- What is being asked
Which lines run from the line containing "Screen dimensions: 1043x477" through the end of the records below? Reproduce them exactly, and nothing else.

Information: Begin

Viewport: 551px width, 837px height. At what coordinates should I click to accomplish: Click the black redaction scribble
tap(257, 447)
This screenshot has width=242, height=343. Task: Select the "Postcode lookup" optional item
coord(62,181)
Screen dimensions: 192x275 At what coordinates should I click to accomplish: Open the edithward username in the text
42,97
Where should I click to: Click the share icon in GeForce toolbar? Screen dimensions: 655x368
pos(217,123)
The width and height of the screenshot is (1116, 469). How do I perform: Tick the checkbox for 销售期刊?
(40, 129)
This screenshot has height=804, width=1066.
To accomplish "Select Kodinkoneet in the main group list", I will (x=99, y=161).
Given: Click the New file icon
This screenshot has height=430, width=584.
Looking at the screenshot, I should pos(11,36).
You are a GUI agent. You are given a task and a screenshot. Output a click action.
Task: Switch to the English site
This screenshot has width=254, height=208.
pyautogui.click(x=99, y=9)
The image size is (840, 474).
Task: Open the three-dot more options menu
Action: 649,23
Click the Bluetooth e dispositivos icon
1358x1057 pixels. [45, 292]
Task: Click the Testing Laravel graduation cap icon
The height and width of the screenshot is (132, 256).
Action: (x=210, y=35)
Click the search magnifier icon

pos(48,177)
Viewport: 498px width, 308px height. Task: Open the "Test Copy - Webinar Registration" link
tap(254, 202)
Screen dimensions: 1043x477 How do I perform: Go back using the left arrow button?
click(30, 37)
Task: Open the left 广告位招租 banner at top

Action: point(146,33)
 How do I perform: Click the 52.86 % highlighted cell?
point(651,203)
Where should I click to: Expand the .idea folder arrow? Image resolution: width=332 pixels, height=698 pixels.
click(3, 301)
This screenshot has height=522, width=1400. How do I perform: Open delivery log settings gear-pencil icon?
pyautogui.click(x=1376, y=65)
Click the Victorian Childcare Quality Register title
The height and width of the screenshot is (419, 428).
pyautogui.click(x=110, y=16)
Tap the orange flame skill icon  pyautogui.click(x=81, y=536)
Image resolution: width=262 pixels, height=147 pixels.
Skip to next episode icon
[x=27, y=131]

Information: End

- Response for this exercise
Screen dimensions: 1043x477 How do I perform: Go back using the left arrow button?
click(30, 37)
Task: Open the left 广告位招租 banner at top

Action: point(146,33)
 How do I perform: Click the 52.86 % highlighted cell?
point(651,203)
Where should I click to: Expand the .idea folder arrow? Image resolution: width=332 pixels, height=698 pixels.
click(3, 301)
This screenshot has height=522, width=1400. How do I perform: Open delivery log settings gear-pencil icon?
pyautogui.click(x=1376, y=65)
Click the Victorian Childcare Quality Register title
The height and width of the screenshot is (419, 428).
pyautogui.click(x=110, y=16)
Tap the orange flame skill icon  pyautogui.click(x=81, y=536)
Image resolution: width=262 pixels, height=147 pixels.
Skip to next episode icon
[x=27, y=131]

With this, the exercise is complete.